Wednesday, June 30, 2021


S01E20 – Elegy

“Three astronauts land on what looks like Earth 200 years before they left - only all of the people seem frozen in time.”

Charles Beaumont met Ray Bradbury in Los Angeles during the summer of 1946 where the two quickly became friends due to a shared love of comic strips. That’s right, two of science fiction’s most celebrated authors bonded over a shared love of the daily funnies which, if nothing else, shows they were men of good taste. But I digress. Bradbury quickly became Beaumont’s mentor, reading and offering suggestions on the aspiring writer’s early efforts. And nothing could better illustrate Bradbury’s influence on Beaumont’s work than Elegy, the 20th episode of The Twilight Zone.

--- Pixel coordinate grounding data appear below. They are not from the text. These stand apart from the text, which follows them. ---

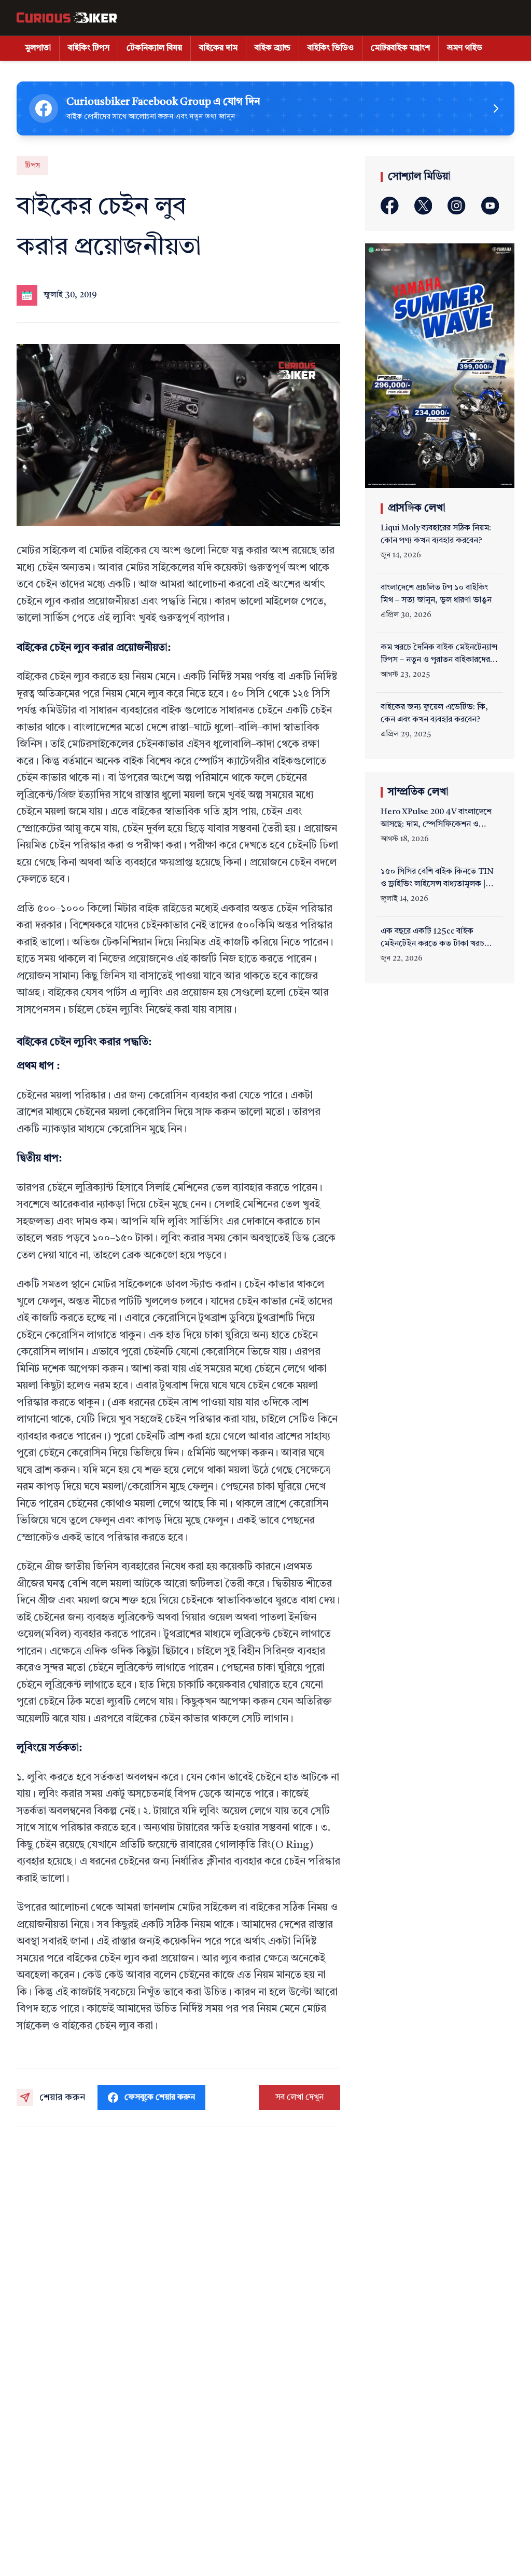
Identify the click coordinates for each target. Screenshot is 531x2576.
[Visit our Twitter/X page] (423, 206)
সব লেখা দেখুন (299, 2097)
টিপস (32, 165)
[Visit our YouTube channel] (490, 206)
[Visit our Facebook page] (390, 206)
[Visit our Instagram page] (457, 206)
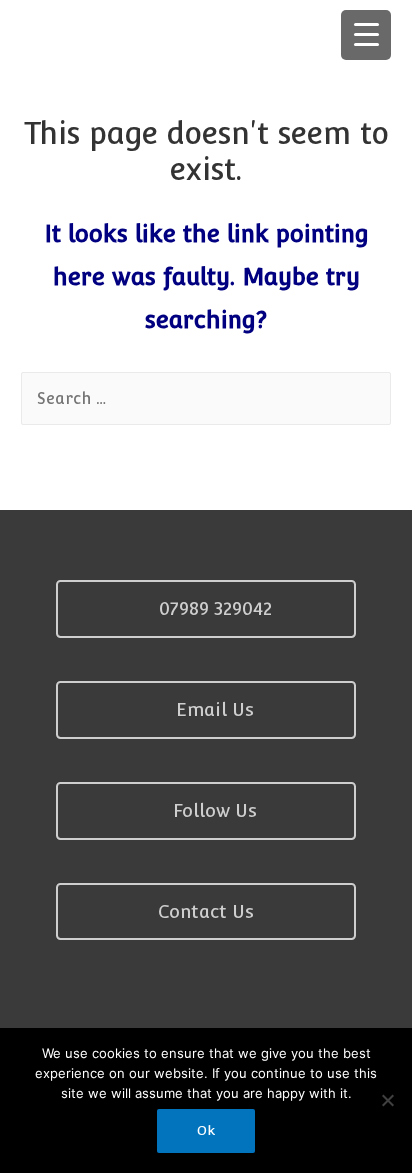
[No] (387, 1100)
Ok (206, 1130)
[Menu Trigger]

What with its Terran space travelers discovering an alien world that looks a lot like home, though with some noticeably weird differences, the entire tale plays like something right out of Bradbury’s Martian Chronicles. That being said, Beaumont’s story is definitely a bit darker than most of Bradbury’s output. Despite all of the whimsical elements on display, particularly Cecil Kellaway’s excellent turn as the planet’s ever-smiling tour guide/caretaker Wickwire, Elegy ends on a very bleak note.

And yet, it’s that oddball mixture of tones that makes the episode so memorable. The end, in which the distressingly cheerful Wickwire flat out murders our entire crew of protagonists, probably wouldn’t pack such a gut punch if we hadn’t been lulled into a false sense of security by the goofiness which preceded it. I mean, as the astronauts are walking through the various silly set pieces such as the beauty contest with the somewhat elderly pageant queen, who would suspect all the people on display are really preserved corpses on an asteroid sized graveyard.

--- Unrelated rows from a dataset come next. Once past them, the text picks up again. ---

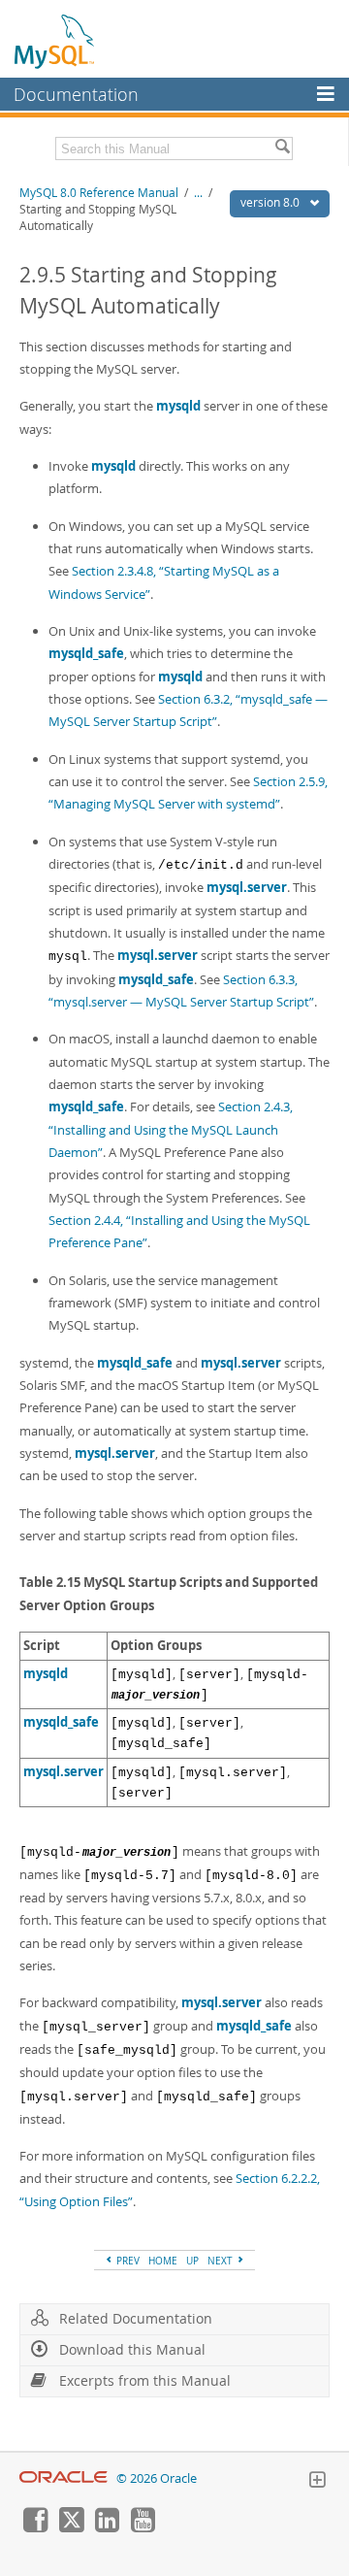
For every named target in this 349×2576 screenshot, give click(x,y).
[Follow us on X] (70, 2527)
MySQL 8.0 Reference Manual (98, 192)
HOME (162, 2260)
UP (192, 2260)
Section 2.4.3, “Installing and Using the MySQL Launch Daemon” (170, 1129)
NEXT (221, 2260)
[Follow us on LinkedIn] (106, 2527)
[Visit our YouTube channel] (142, 2527)
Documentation (76, 94)
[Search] (282, 148)
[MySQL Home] (55, 41)
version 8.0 (271, 202)
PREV (126, 2260)
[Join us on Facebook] (34, 2527)
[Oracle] (63, 2478)
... (198, 192)
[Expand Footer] (317, 2481)
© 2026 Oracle (156, 2478)
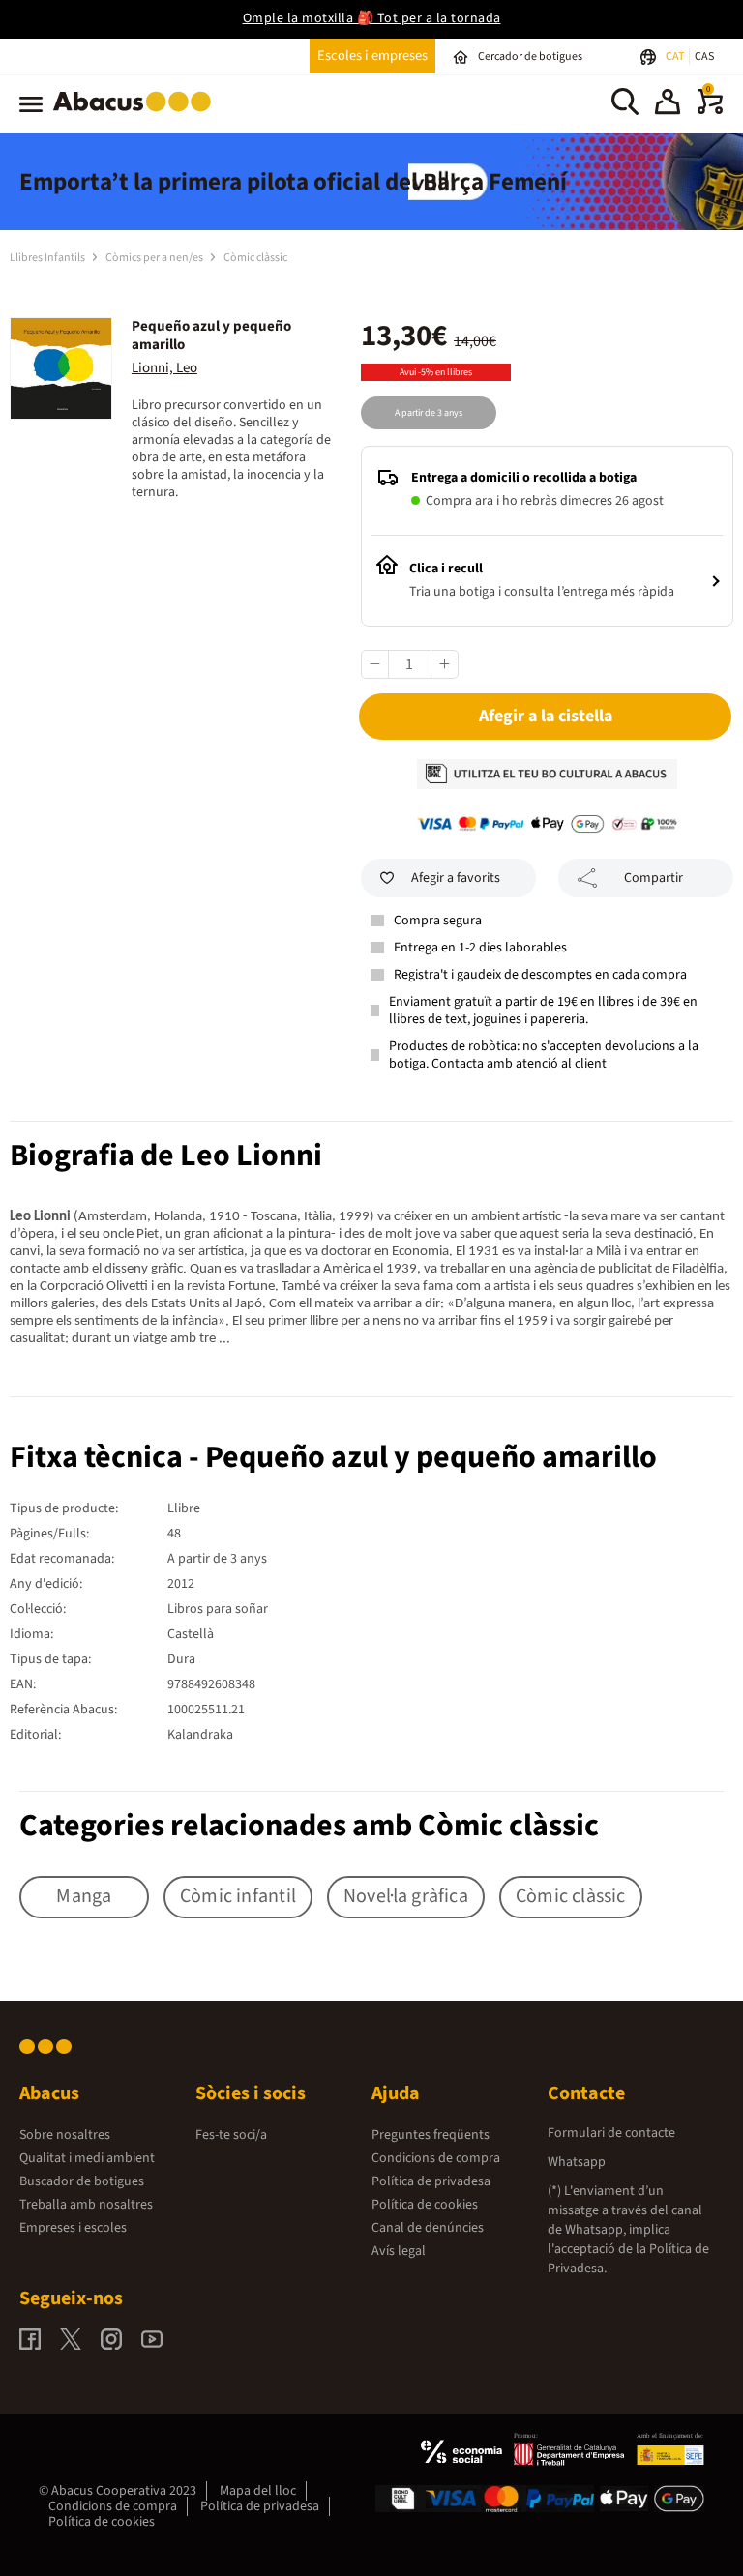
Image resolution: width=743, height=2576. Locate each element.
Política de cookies (425, 2204)
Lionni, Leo (164, 368)
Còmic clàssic (255, 257)
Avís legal (399, 2251)
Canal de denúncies (428, 2228)
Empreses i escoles (73, 2228)
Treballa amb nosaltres (86, 2204)
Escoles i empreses (372, 55)
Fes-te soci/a (231, 2135)
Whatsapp (577, 2162)
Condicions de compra (436, 2158)
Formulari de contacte (611, 2133)
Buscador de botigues (81, 2181)
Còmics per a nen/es (155, 257)
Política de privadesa (431, 2181)
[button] (667, 104)
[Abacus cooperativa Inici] (137, 115)
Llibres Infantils (48, 257)
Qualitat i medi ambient (87, 2158)
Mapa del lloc (258, 2491)
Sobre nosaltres (64, 2135)
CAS (704, 56)
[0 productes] (710, 110)
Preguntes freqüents (431, 2135)
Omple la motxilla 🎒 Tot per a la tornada (372, 18)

In an interview with Cemetery Dance magazine, Beaumont’s son Chris stated his belief that his father “saw the show as an opportunity to ask profound, philosophical questions in the guise of a good yarn.” Which begs the question, what underlying profundities is the author trying to get at with Elegy? Well, on that point, Jordan Prejean over at The Twilight Zone Vortex makes a pretty good guess. He notes…

“It seems that Beaumont is attempting to show us how we view ourselves and want others to view us as well. The entire premise of this episode, the idea that people would build a sprawling customized cemetery on a drifting asteroid in the middle of outer space, is absurd, as one of the astronauts points out. But the absurdity exists for a reason. Beaumont’s trying to draw the viewer’s attention to the fact that most people value their own self-image enough that even after they die they want to be put on display for others to see, like a piece of art in a museum.”

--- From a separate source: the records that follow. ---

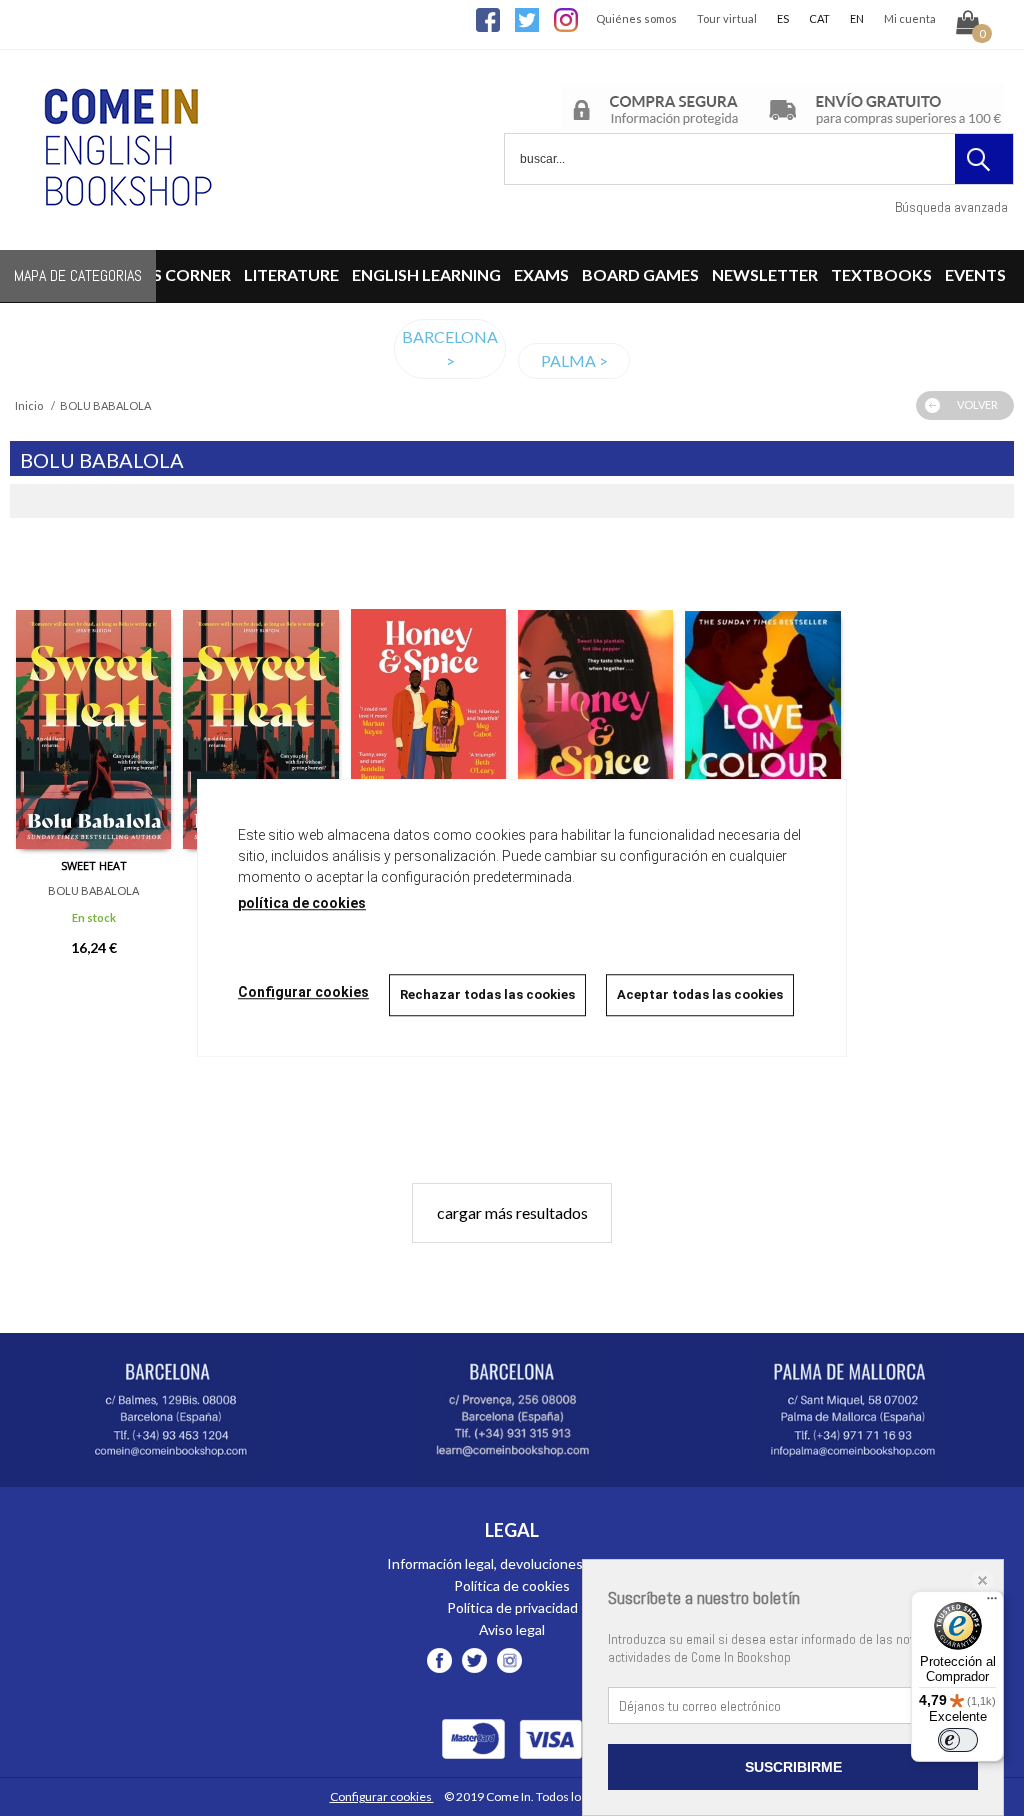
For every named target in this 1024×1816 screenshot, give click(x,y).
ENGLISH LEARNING (426, 274)
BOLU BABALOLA (93, 890)
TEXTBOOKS (881, 274)
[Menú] (992, 1603)
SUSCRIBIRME (793, 1767)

In short, Beaumont seems to be taking a jab at that same type of narcissism as Ambrose Bierce did in his Devil’s Dictionary when he defined a mausoleum as “the final and funniest folly of the rich."

You know, the Church has never said that attaining a certain status in life is a sin. In fact, St. Paul himself relied on quite a number of wealthy women to help support his ministry. But in his letters, you never find praise for their wealth or position of power or anything like that. It’s all about the service they provide to the Church and to those in need, the same praise he heaps on those who perform the same deeds but have attained less illustrious stations in life.

Status is fine if attained a by-product of one’s calling, but it must never be the goal in life (or death for that matter). No, that focus must be on something else. As the Catechism puts it, “Desire for true happiness frees man from his immoderate attachment to the goods of this world so that he can find his fulfillment in the vision and beatitude of God. 'The promise [of seeing God] surpasses all beatitude… In Scripture, to see is to possess… Whoever sees God has obtained all the goods of which he can conceive.”

Twilight Tidbits: Keen ears may recognize the sound effects heard inside the Earthmen’s spaceship. They would be recycled less than a decade later on the bridge of the USS Enterprise.